[Opening Data for review section]

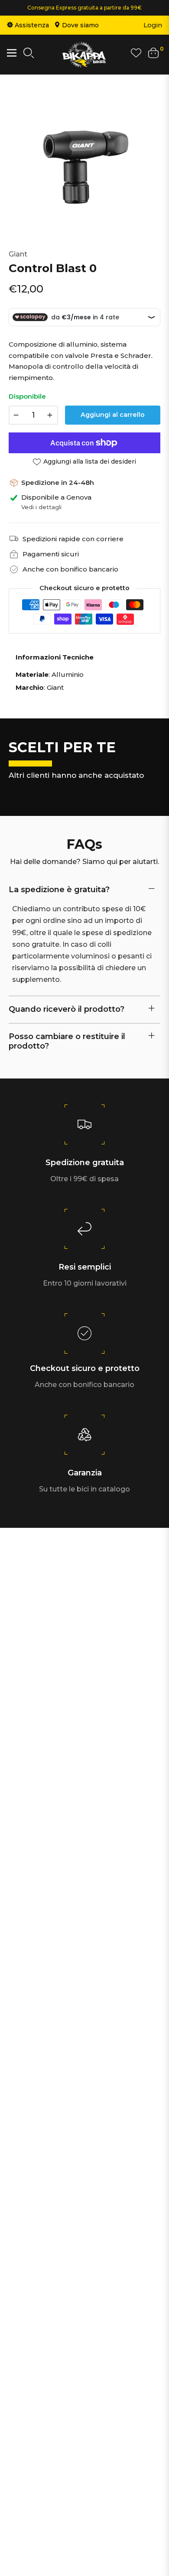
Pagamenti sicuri (51, 554)
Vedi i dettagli (41, 507)
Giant (18, 254)
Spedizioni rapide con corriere (73, 539)
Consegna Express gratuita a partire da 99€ (84, 7)
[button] (28, 55)
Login (152, 25)
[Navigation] (11, 53)
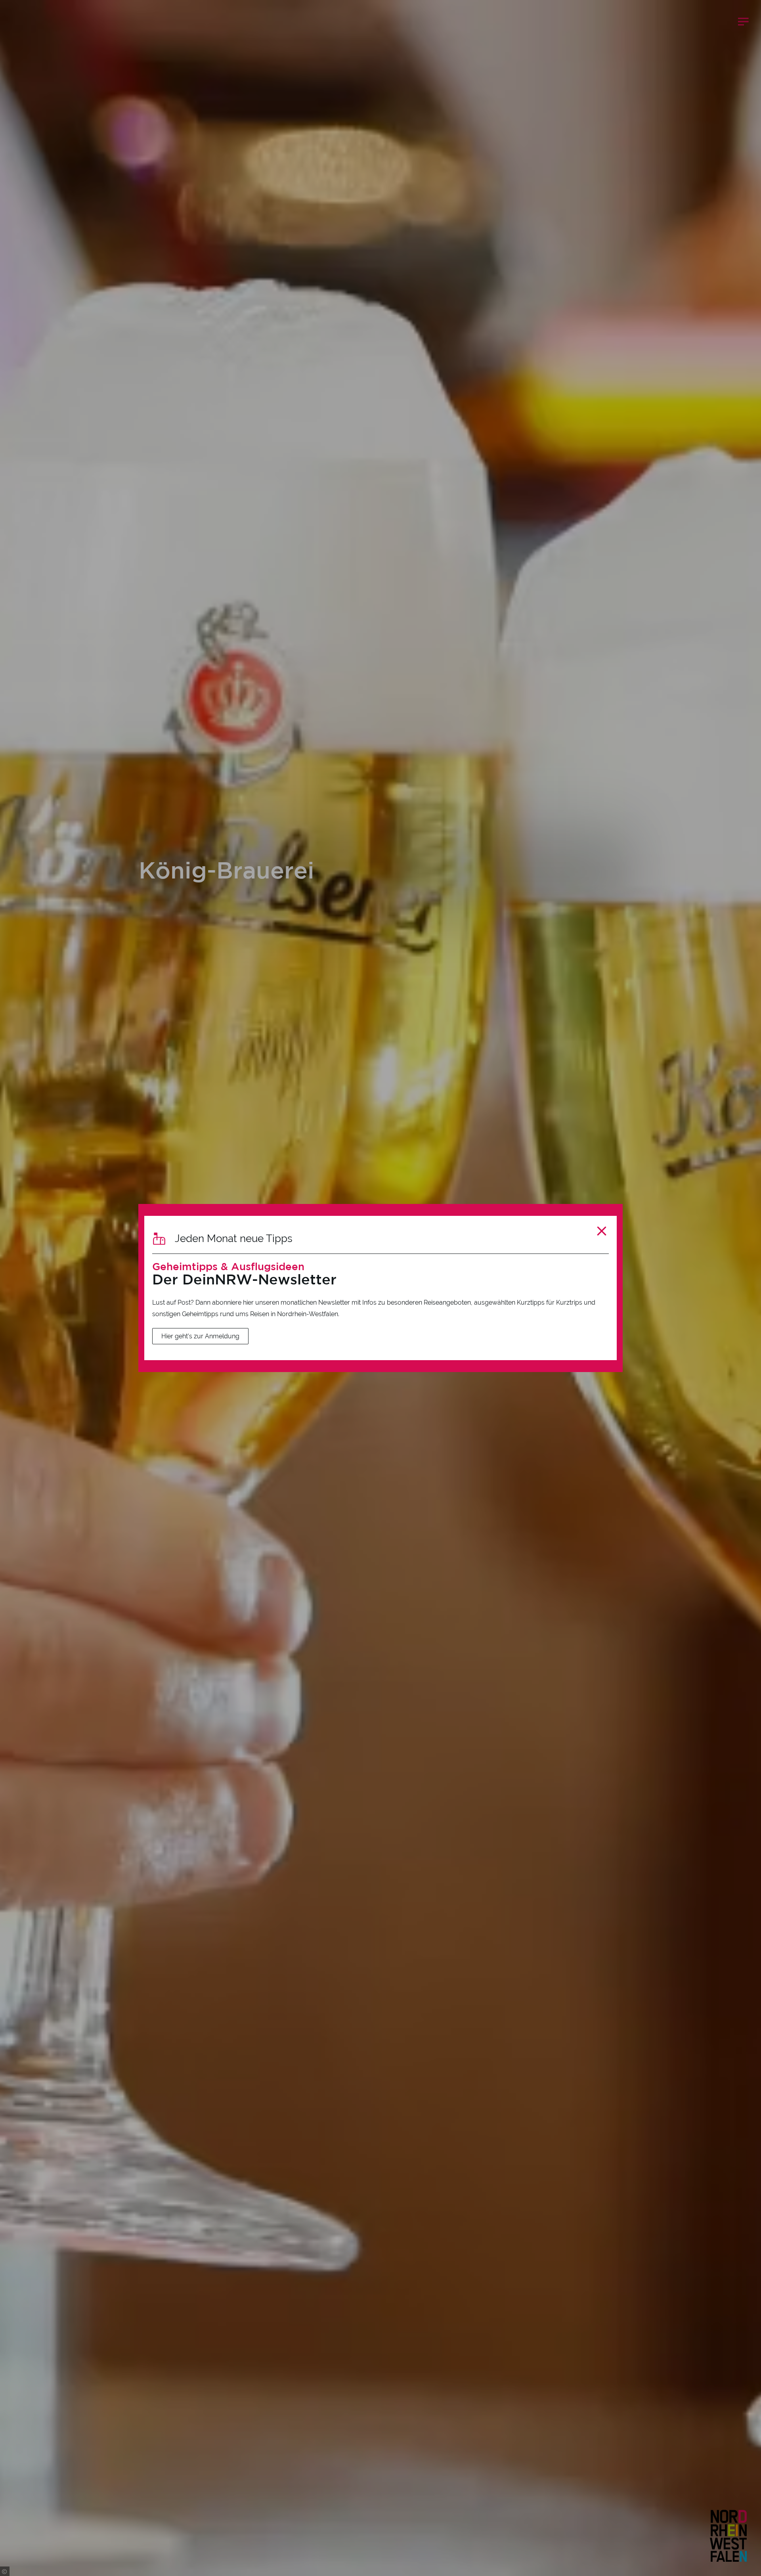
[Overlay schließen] (602, 1231)
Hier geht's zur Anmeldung (200, 1336)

[Closing Data for review section]

* _Task prompt_: Make an exact copy of the listing. Do not carry over its pictures.

* _Response area_:
Pagamenti sicuri (51, 554)
Vedi i dettagli (41, 507)
Giant (18, 254)
Spedizioni rapide con corriere (73, 539)
Consegna Express gratuita a partire da 99€ (84, 7)
[button] (28, 55)
Login (152, 25)
[Navigation] (11, 53)
[Overlay schließen] (602, 1231)
Hier geht's zur Anmeldung (200, 1336)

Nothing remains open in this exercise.